Bethany Global University
- Motto: Living with eternity in view
- Type: Private university
- Established: 1948
- Religious affiliation: Evangelical Christian
- Director: David Hasz
- Students: 145
- Location: Bloomington, Minnesota, United States
- Colors: Blue and White
- Website: bethanygu.edu

= Bethany Global University =

Minnesotan private Evangelical Christian university

Bethany Global University (formally Bethany College of Missions) is a private Evangelical Christian university in Bloomington, Minnesota. Its primary focus is on training missionaries and it was founded in 1948. It was one of nine work colleges in the United States until 2024, when it moved to a fully online format. The physical campus was sold in 2025 to Substance Church.

== History ==
Bethany Global University, originated as the Bethany Fellowship Missionary Training Center in 1945 in Minneapolis, Minnesota. Its founders were five families united by a shared commitment to Christian missionary work and a desire to spread the Gospel. These families sold their possessions and combined their resources to support the formation of a missions-focused organization.
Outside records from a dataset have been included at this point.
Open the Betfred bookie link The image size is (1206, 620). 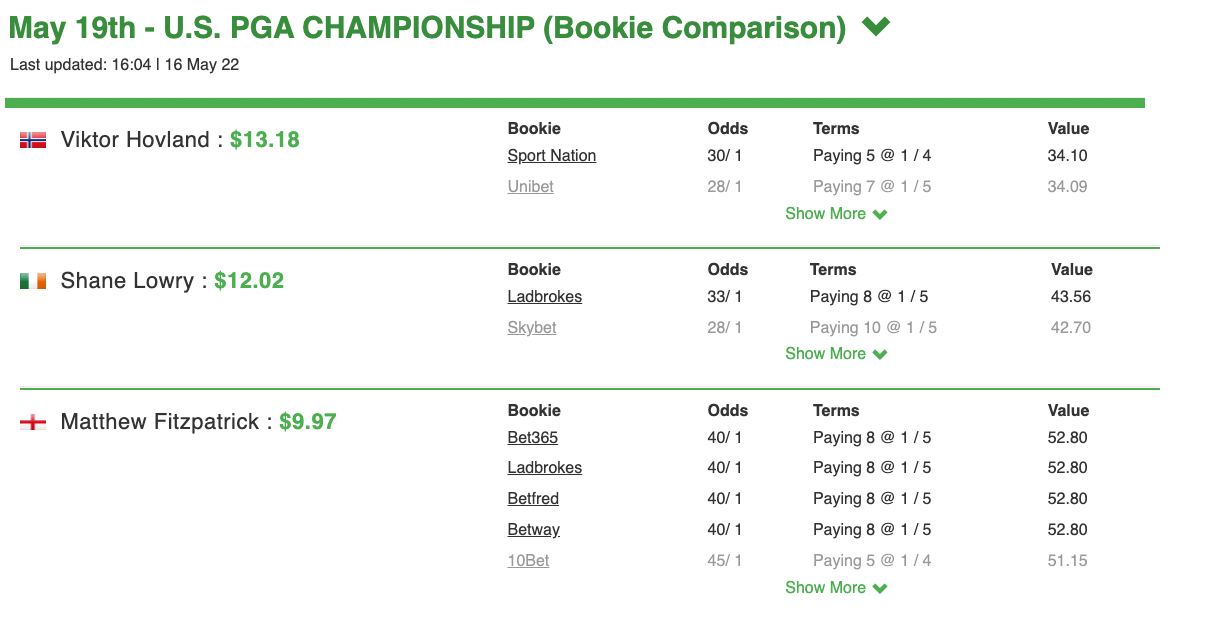(533, 499)
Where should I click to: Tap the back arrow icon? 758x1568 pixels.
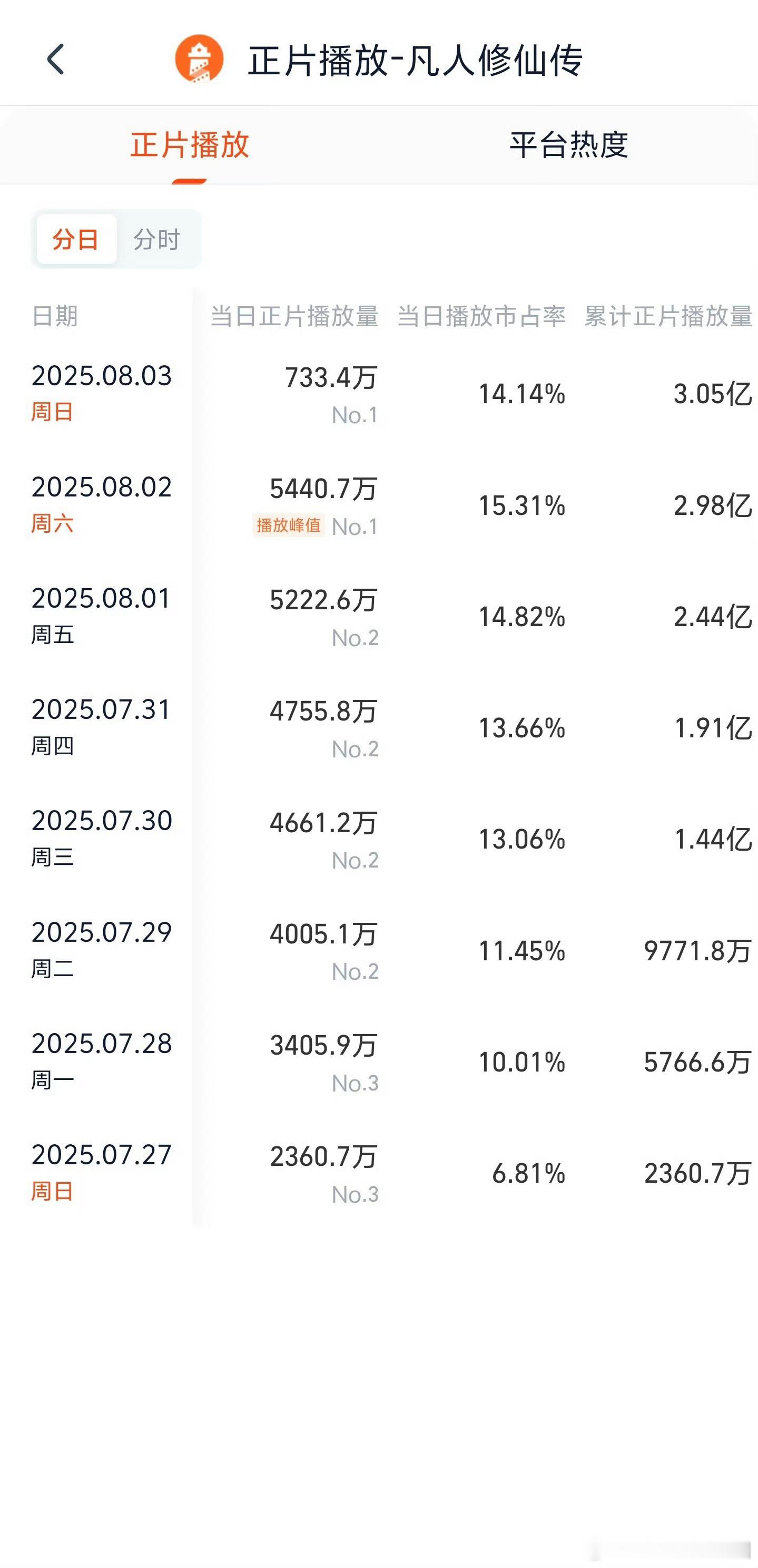pos(55,60)
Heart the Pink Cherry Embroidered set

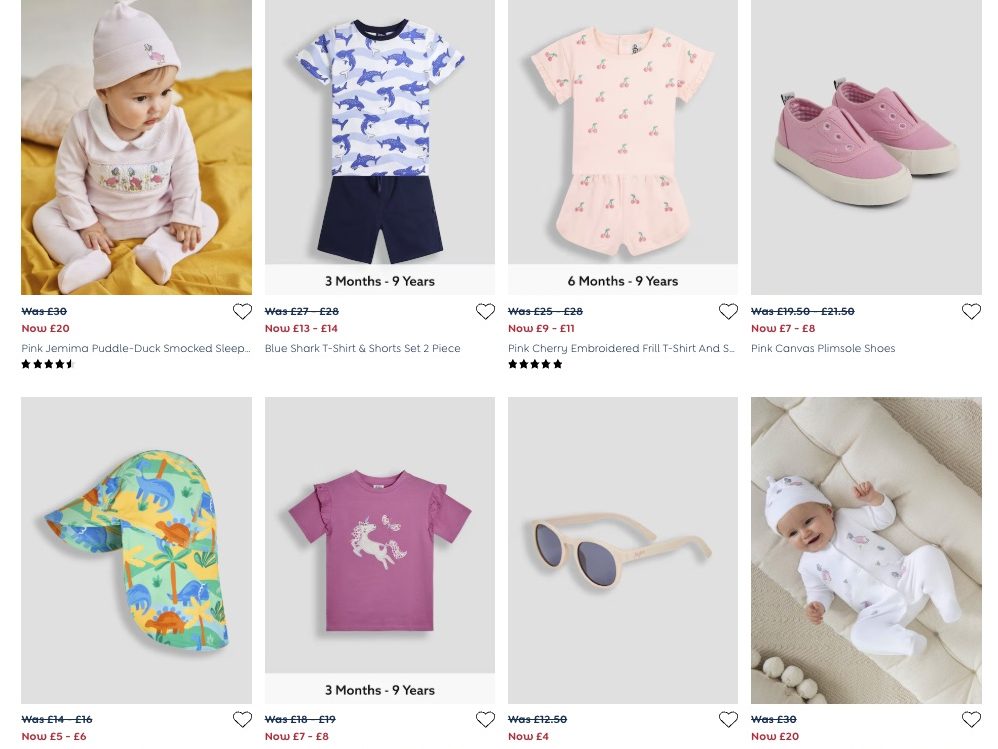728,312
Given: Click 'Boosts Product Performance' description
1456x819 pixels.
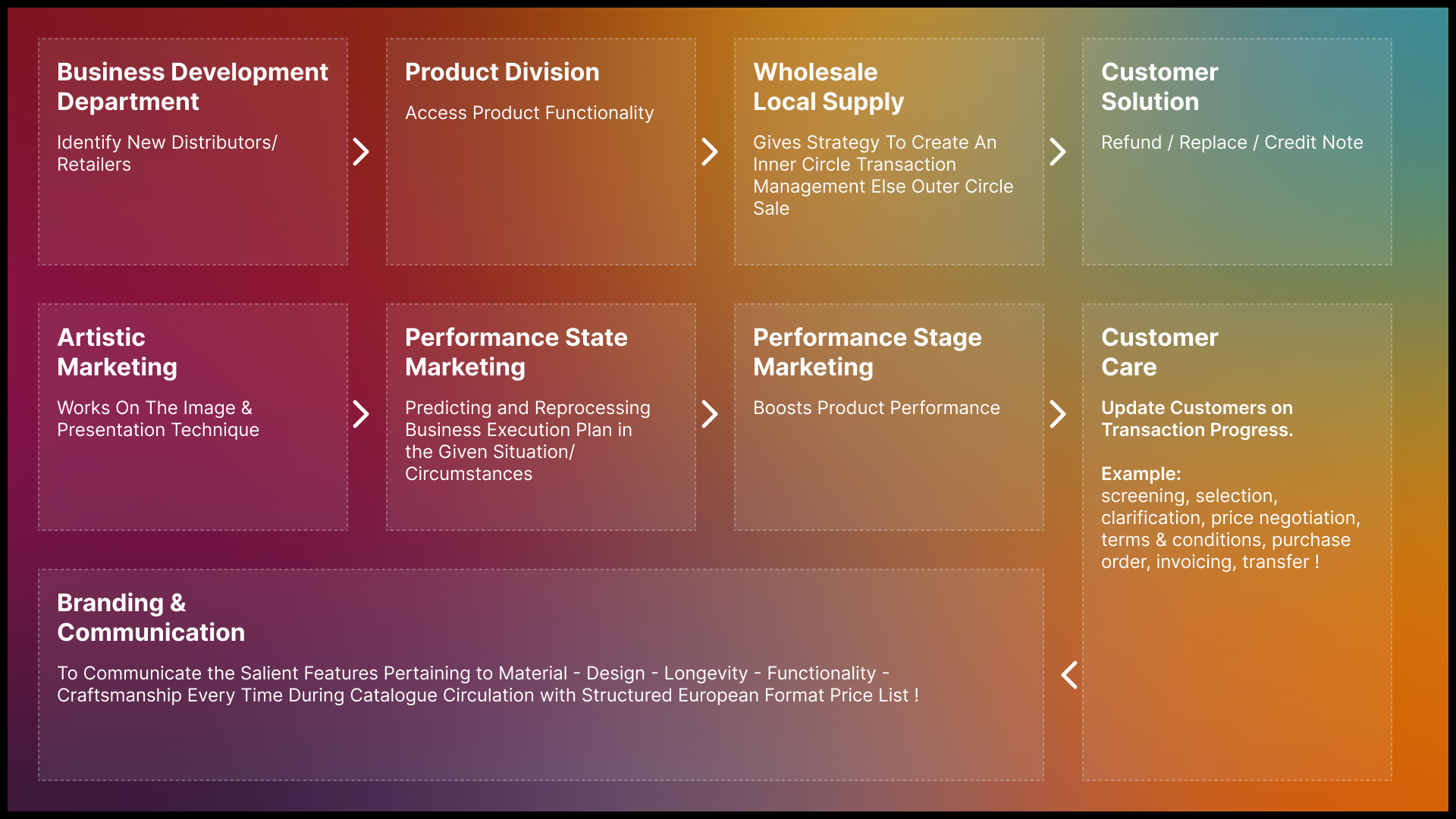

Their first headquarters, "Bethany House," was located in a 30-room home in Minneapolis. The name "Bethany" was inspired by the biblical village where Jesus often retreated to pray.

==Academics==
The institution offers educational programs with a focus on theology, ministry, and Biblical outreach. Programs include certificates, Associate of Arts, Bachelor of Arts, and master's programs. All of the university's degree programs are provided entirely online.